With Mainers to vote on whether to allow same-sex couples to obtain marriage licenses in November 2012, a group of Maine Republicans has stepped forward to announce their support. Some changed their minds and were greeted with a certain consternation or at least apprehension from their fellow partisans.
How does this relate to national dynamics?
The national Republican party includes many strong social conservatives. Particularly since 1980, the religious right has been a solid element of the Republican coalition. Nationally, many Republican politicians have supported — and continue to support — restrictions on gay rights, abortion and even birth control.
However, the Republican party has long included a libertarian strand and those Republicans have supported (some degree of) equal rights for gay and lesbian people. For instance, Senator (and 1964 presidential nominee) Barry Goldwater, said of military service, “Everyone knows that gays have served honorably in the military since at least the time of Julius Caesar” and “You don’t need to be ‘straight’ to fight and die for your country. You just need to shoot straight.”
Also moderate Republicans — like Maine Senators Susan Collins and Olympia Snowe — have been relatively supportive of gay rights, both as concerns service in the military and marriage. In 2006. both voted against proceeding to a vote on a constitutional amendment that would have defined marriage as between a man and woman. More recently, both supported ending Don’t Ask, Don’t Tell (DADT). There are fewer moderate Republicans than before, but they are still part of the party.
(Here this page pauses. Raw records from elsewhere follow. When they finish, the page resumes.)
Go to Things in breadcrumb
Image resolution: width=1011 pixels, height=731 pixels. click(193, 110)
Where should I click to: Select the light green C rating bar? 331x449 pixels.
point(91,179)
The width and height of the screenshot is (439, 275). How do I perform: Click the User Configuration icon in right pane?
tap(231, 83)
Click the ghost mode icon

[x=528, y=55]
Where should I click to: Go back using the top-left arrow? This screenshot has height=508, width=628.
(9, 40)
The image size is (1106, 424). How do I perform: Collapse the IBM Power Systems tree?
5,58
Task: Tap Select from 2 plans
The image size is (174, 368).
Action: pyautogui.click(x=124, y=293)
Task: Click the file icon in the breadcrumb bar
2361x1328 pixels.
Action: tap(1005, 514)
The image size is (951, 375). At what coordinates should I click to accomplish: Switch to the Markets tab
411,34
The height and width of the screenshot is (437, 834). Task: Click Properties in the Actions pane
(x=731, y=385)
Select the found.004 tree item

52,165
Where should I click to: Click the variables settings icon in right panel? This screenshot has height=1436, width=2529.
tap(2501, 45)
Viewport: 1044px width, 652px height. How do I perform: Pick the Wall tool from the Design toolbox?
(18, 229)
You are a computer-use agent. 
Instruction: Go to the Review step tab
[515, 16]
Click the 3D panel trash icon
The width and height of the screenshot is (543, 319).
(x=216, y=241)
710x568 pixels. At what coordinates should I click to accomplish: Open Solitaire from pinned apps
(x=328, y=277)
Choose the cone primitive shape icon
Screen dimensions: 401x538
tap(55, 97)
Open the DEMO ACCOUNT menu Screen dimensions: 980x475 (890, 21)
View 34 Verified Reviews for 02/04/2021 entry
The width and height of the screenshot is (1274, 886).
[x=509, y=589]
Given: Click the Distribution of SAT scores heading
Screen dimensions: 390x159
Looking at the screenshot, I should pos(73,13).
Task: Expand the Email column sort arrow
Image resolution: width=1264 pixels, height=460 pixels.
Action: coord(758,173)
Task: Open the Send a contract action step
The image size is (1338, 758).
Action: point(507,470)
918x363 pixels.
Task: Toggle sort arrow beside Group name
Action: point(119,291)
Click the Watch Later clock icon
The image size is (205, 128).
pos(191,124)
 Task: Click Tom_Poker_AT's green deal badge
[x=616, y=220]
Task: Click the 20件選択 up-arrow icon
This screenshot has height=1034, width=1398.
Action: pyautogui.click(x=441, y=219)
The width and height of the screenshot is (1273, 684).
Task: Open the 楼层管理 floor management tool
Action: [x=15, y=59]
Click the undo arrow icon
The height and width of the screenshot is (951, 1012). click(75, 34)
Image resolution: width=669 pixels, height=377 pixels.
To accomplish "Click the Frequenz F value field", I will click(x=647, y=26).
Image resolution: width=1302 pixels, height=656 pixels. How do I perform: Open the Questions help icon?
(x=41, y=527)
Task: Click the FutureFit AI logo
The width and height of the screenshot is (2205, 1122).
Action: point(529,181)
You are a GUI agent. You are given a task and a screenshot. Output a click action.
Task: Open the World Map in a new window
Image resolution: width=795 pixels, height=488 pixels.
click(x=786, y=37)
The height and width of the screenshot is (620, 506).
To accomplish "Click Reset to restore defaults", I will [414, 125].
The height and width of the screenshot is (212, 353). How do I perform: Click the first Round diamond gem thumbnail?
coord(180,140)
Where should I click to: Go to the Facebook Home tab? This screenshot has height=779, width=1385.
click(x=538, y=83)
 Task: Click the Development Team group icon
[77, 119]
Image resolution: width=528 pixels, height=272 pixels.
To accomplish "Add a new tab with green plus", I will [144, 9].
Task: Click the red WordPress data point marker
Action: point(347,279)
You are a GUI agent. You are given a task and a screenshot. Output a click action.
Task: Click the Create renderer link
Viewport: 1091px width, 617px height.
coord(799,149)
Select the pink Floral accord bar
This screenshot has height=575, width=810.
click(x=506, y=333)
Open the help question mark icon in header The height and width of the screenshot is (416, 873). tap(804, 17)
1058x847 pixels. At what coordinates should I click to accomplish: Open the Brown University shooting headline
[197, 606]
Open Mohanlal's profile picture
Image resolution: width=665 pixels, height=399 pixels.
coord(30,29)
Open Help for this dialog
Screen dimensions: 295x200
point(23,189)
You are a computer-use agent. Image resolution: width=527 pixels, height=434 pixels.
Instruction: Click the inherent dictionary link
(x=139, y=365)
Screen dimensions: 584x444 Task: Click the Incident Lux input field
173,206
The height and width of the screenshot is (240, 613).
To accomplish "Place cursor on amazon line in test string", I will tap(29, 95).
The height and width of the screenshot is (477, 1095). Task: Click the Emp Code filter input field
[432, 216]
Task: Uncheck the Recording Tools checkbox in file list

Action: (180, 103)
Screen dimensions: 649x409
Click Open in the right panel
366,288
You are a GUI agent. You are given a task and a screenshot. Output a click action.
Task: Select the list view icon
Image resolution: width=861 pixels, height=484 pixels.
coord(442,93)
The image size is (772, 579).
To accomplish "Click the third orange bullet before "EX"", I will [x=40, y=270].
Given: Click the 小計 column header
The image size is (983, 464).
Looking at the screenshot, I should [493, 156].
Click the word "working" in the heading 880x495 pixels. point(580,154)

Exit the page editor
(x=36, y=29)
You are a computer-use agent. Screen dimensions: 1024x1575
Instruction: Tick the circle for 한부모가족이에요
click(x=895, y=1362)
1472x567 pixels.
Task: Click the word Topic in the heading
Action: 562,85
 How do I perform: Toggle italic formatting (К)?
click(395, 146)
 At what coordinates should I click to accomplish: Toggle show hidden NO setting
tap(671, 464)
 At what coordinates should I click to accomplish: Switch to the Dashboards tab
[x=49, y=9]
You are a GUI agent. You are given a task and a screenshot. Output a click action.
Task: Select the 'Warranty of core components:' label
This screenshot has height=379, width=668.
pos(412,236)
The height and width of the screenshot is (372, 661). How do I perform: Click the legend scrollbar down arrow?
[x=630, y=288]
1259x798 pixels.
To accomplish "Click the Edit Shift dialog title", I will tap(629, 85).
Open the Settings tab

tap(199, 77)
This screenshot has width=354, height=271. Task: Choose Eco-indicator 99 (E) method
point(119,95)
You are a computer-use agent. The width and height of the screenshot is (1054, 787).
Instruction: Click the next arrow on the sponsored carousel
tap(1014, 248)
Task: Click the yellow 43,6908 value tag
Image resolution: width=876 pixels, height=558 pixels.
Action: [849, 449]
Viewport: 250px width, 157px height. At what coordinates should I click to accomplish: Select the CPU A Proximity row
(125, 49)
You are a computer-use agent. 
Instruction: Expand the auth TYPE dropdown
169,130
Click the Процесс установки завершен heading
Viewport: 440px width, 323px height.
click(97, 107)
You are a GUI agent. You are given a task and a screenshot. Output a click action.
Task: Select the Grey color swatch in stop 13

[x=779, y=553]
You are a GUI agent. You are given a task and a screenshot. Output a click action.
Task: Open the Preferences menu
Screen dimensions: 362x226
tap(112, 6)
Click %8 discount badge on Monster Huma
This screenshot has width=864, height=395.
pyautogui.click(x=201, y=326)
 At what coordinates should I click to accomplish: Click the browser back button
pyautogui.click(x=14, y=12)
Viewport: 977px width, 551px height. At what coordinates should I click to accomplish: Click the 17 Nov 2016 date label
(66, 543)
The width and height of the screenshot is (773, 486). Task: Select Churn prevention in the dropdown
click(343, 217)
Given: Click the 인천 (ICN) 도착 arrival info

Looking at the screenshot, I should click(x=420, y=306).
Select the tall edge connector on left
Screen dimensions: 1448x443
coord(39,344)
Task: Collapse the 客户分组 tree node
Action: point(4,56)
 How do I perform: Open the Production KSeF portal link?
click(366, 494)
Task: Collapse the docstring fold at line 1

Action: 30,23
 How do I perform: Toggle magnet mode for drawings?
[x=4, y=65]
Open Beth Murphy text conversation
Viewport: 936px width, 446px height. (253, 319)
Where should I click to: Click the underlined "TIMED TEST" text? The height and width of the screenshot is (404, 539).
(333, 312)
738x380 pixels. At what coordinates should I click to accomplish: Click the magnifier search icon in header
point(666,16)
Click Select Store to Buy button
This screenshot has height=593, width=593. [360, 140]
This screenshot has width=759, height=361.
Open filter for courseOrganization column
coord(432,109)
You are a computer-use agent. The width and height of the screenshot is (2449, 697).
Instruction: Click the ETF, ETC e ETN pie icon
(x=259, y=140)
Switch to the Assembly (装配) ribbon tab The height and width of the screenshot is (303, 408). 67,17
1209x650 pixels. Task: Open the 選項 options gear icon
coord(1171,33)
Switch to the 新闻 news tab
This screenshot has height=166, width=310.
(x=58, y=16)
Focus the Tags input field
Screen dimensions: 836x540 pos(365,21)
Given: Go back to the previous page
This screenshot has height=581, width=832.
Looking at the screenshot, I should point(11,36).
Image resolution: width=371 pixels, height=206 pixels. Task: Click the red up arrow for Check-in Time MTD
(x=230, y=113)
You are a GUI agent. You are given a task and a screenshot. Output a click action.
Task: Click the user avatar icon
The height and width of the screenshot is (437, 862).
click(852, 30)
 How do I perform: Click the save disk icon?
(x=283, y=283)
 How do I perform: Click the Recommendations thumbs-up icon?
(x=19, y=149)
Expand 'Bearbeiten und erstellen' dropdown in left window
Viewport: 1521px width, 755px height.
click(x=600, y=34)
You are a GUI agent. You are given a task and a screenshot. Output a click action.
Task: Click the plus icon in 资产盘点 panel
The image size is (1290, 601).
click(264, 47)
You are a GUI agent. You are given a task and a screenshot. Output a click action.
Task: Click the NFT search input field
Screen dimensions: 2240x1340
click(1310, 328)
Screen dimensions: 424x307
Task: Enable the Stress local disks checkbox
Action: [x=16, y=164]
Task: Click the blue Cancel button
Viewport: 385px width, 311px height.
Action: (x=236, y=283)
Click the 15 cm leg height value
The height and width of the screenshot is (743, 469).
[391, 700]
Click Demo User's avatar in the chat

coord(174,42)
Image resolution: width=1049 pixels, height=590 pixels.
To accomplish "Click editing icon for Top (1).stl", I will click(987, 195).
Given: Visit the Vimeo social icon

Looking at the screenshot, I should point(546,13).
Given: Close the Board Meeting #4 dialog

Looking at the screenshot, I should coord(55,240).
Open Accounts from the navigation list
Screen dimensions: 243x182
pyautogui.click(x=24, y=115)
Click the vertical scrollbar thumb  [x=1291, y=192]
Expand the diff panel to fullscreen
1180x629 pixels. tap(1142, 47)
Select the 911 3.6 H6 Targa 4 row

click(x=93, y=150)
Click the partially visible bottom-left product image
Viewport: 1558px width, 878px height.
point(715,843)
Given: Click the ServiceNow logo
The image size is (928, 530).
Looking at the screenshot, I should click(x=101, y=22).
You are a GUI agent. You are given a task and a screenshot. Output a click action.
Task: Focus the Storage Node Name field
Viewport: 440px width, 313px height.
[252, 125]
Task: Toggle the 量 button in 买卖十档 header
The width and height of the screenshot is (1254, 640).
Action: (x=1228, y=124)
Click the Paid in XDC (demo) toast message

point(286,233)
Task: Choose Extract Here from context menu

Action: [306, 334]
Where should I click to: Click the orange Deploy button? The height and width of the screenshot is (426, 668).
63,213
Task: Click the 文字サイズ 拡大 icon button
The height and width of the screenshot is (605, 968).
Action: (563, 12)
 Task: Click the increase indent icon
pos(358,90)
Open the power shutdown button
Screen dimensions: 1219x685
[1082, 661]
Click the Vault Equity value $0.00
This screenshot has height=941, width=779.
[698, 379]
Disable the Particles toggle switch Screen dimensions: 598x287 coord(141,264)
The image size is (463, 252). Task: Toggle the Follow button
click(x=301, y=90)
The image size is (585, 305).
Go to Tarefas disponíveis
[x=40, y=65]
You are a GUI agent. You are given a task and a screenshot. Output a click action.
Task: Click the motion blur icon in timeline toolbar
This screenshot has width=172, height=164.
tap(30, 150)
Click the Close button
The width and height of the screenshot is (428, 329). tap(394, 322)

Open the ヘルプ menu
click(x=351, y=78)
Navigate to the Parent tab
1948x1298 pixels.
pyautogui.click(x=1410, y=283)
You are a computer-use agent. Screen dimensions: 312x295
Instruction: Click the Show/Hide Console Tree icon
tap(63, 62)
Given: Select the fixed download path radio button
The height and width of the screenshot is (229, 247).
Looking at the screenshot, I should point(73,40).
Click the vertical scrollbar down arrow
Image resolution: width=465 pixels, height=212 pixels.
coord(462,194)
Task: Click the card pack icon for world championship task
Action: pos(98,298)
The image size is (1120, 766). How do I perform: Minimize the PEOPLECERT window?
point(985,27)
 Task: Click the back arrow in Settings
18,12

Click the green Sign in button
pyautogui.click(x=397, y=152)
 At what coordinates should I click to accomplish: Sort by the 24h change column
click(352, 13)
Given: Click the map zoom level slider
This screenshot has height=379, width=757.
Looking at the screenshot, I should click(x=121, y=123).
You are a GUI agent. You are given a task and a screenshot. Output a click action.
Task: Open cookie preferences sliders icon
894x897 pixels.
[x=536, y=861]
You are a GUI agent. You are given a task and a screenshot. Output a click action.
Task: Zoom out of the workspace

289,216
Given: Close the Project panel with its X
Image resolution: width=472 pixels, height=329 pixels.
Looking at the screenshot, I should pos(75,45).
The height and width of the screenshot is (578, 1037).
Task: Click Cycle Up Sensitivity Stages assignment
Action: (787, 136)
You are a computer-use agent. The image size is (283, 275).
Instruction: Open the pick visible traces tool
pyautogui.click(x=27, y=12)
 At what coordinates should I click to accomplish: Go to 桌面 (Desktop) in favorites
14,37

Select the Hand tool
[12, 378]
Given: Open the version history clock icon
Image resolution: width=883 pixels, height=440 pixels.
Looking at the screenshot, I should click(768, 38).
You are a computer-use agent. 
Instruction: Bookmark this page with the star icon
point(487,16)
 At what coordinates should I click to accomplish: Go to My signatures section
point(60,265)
Republicans have became more supportive of gay rights. On gays and lesbians in military service, Republicans shifted from a strongly anti-gay stance to, by May 2010, 60% support for repealing DADT.
But what about marriage equality?
National data show that, as public opinion has shifted on marriage, Republicans have not changed very much.
Public opinion on same-sex marriage has moved a great deal. Now national polls find over 50% support. Much of that change comes from younger age groups and there are clear differences by different generations. If one looks at particular age groups over time, it’s clear that opinion within age groups has also changed and has become more supportive of marriage equality.
But the partisan patterns — at least in national polls — show much greater change among Democrats and independents than Republicans.
Take, for example, these data from the Pew Forum on Religion and Public Life.
In these national data, Republican support for same-sex marriage has gone up a bit, but much less than other partisan groups.
Gallup, in comparing 2010 and 2011 attitudes found:
While big majorities of Democrats and young people support the idea of legalizing same-sex marriage, fewer than 4 in 10 Republicans and older Americans agree. Republicans in particular seem fixed in their opinions; there was no change at all in their support level this year, while independents’ and Democrats’ support jumped by double-digit margins.
In other words, both Pew and Gallup found that, nationally, Republicans’ views were very stable and, as a whole, opposed marriage for gays and lesbians.
Does this mean that Maine Republicans are also stable in their opposition?
On the one hand, Maine Republicans are more socially moderate than the national party. While there is a segment of the party made up of social conservatives, whose views are based in religion, it doesn’t define the Maine Republican party to the same extent.
Furthermore, young Maine Republicans are likely to have more socially moderate views. While this is purely anecdotal, I can recall a debate a few years ago between UMaine College Republicans and Democrats. They disagreed on almost everything — except for marriage equality. Both supported it.
On the other hand, a recent Critical Insights poll, which found that 57% of Mainers supported same-sex marriage, discovered support for this position from 77% of Democrats, 63% of independents/unenrolleds, and 30% of Republicans.
Thus Maine Republicans support marriage equality more than Republicans in the nation overall. And, while some have changed their views, most still oppose it in 2012.
A few final notes:
One, to some extent, one should be wary of comparing views by party from year to year. People can leave or decide to identify with a political party, so these are not exactly the same people. (See Gallup data on shifts in partisan identification, 1988-2011.) However, looking at partisan patterns on marriage equality gives one a rough sense of the political dynamics of the issue.
Two, I expect to see additional shifts in the coming years. One driver will be generational change, as today’s young Republicans get older and constitute a larger share of the party. With DADT, Republicans as a group moved on gay rights and the same is likely on marriage.